From Dick Hebdige to Caroline Weber to Monica Miller, scholars agree: style is a form of revolt. It is a visual protest, because to adopt a style is also to carve a space for yourself outside of the status quo. But I also think that style is empowering. A style communicates a deliberate message to others about how you want to be understood. You control your own image. 

The beauty of fashion is that it’s never about right now - it’s about what’s next, what’s coming. Possibility, in other words. Rad shows that it’s possible for men to wear heels, and not only that it’s possible, but it should in fact be unremarkable. What’s so brilliant about the heels, if you look closely, is that they are practically genderless. They extend the leg and elongate the body in an elegant way. 

Besides, there is a long history of men in heels, from the earliest dandies to New York punk bands like the New York Dolls, who worked androgyny from every angle. Even today, a standard rock and roll look consists of an ordinary white v-neck, slim fitted dark jeans, neck chains and a pair of heels. Steven Tyler, Prince and Lenny Kravitz all wear heels. What cultural work do heels do when men wear them?

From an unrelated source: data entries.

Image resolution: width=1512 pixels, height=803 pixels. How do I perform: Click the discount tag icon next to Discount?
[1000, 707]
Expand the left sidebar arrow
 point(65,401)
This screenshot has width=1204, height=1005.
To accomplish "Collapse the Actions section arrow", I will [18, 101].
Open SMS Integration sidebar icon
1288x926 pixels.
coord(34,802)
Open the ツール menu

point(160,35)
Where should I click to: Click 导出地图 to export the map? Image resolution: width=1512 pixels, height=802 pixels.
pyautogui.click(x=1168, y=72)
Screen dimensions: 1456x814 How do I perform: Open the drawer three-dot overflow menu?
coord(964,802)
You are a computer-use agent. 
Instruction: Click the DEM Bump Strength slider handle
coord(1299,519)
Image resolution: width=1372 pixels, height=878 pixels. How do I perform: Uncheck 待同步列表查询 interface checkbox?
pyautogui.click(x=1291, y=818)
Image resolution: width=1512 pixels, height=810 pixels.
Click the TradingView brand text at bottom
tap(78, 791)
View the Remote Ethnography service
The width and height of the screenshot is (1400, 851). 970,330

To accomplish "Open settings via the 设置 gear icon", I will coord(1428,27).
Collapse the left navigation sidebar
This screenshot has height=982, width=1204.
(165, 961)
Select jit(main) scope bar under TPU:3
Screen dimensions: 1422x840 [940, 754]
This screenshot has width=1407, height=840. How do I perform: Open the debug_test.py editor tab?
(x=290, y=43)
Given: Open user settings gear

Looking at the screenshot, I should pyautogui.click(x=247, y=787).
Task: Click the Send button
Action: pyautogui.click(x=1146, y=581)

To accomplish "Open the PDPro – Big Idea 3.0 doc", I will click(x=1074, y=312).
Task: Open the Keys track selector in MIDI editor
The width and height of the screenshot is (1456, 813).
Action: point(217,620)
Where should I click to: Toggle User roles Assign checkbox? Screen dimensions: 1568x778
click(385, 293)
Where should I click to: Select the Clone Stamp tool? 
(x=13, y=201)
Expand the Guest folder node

Rad’s explanation of his approach to gender and fashion might help explain some of this: “I think everybody is feminine and everybody is born unisex. My clothes […] are asexual aseasonal they come from no place no time no tradition yet they could be home anywhere anytime […] Sophisticated modern classics for anti-conformist individuals.”

There is a formalist beauty in his description. Indeed, Rad Hourani’s clothes are formalist in the sense that they have no connection to the outside world. They are timeless placeless genderless for people willing to take risks. Style, in other words, offers the potential to turn fashion risks into political gestures.